As representative for "nautical circles" Otto Andersson, rector of Åbo Akademi, proposed 1936 the foundation of a maritime museum in Turku. A museum ship was needed and Sigyn was soon considered the best alternative. At that time there were only a few museum ships worldwide and Sigyn was to be the first in Finland.

Sigyn was bought 1939 and opened for the public 3 June 1939. Before the end of the year the Winter War begun, followed by the Continuation War. Sigyn was damaged, and there was a severe lack of funds and people for her maintenance.

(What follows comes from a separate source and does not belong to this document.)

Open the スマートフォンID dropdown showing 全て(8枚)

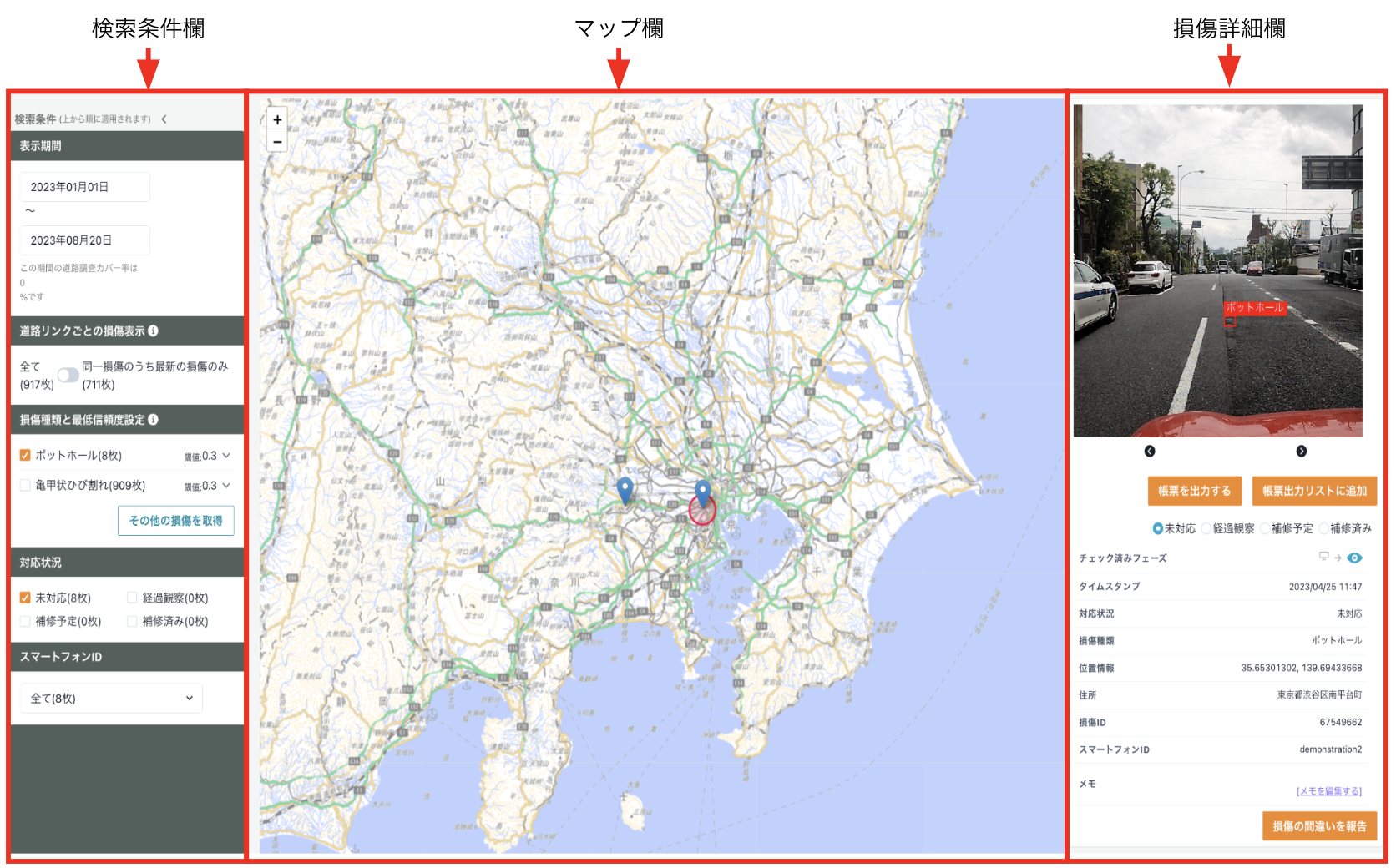(x=111, y=698)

After the wars there were negotiations about Sigyn sailing as merchant ship again and thus earning the needed money herself. There was a shortage of tonnage after the war, so this would be profitable, but risky. The proposition was eventually turned down and Sigyn was repaired by donated money. 1948 she was again opened for visitors. In 1950 she even sailed on Airisto outside Turku as part of a film, Laivan kannella (Sigyn had had such a role once before, 1916 for Terje Vigen).

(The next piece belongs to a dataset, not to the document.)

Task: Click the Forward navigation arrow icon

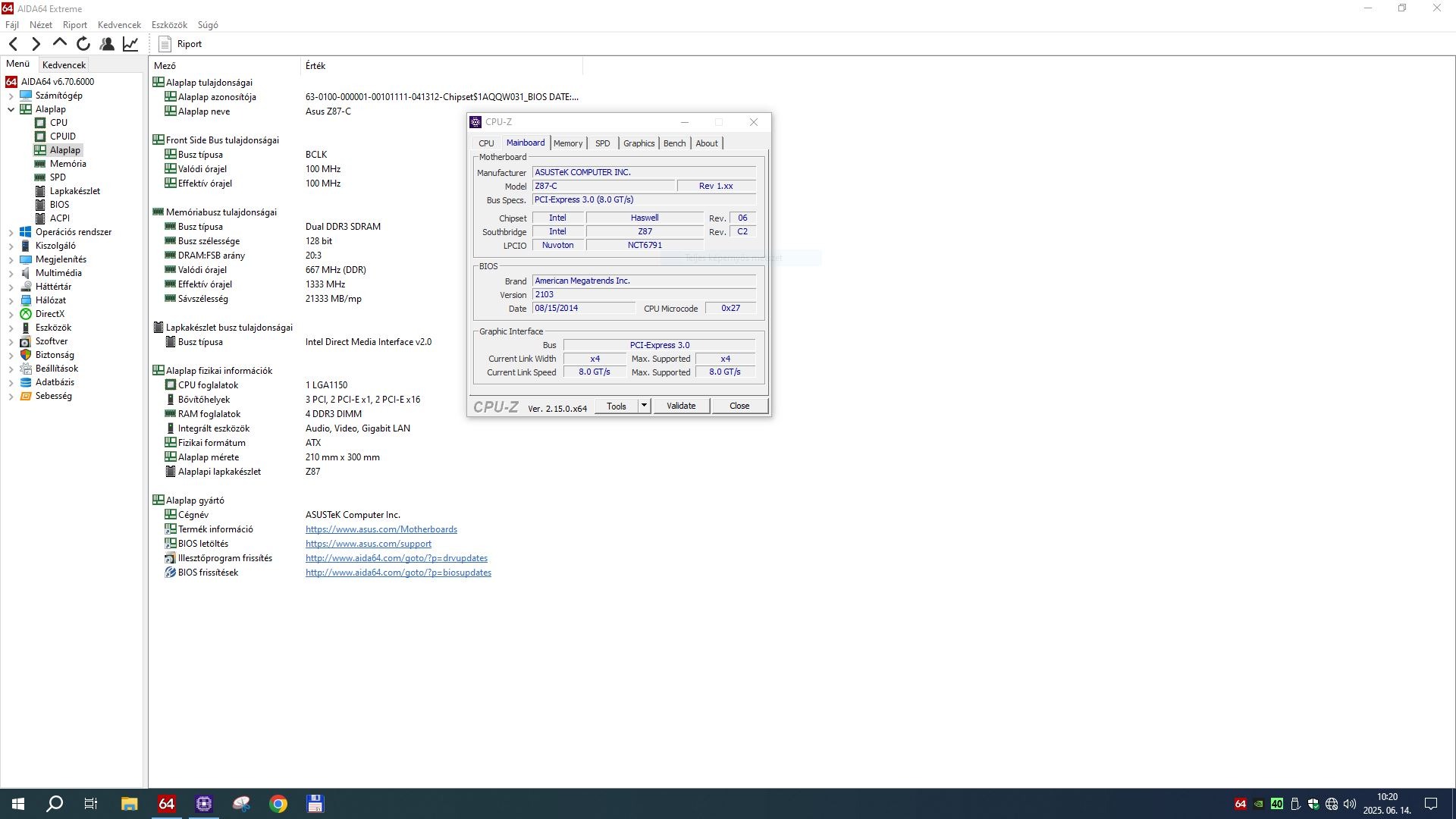Action: click(x=36, y=44)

Sigyns hull was partly renewed 1971–1972 at the Suomenlinna shipyard. Funds were not sufficient though and not until 1979 was Sigyn reopened for the public, now again as a barque. By 1994 Sigyns hull was weakened by constant flexing, and a floating dock called "Loke" was constructed to help reduce the problem. Sigyns hull was again renewed 1998–2001, now to a big part. This work was carried out at Sjökvarteret in Mariehamn, where Albanus and Linden had been built and thus much knowledge about wooden ships acquired. Some work has also been done in Turku, where Sigyn now is moored by Forum Marinum in the Aura River.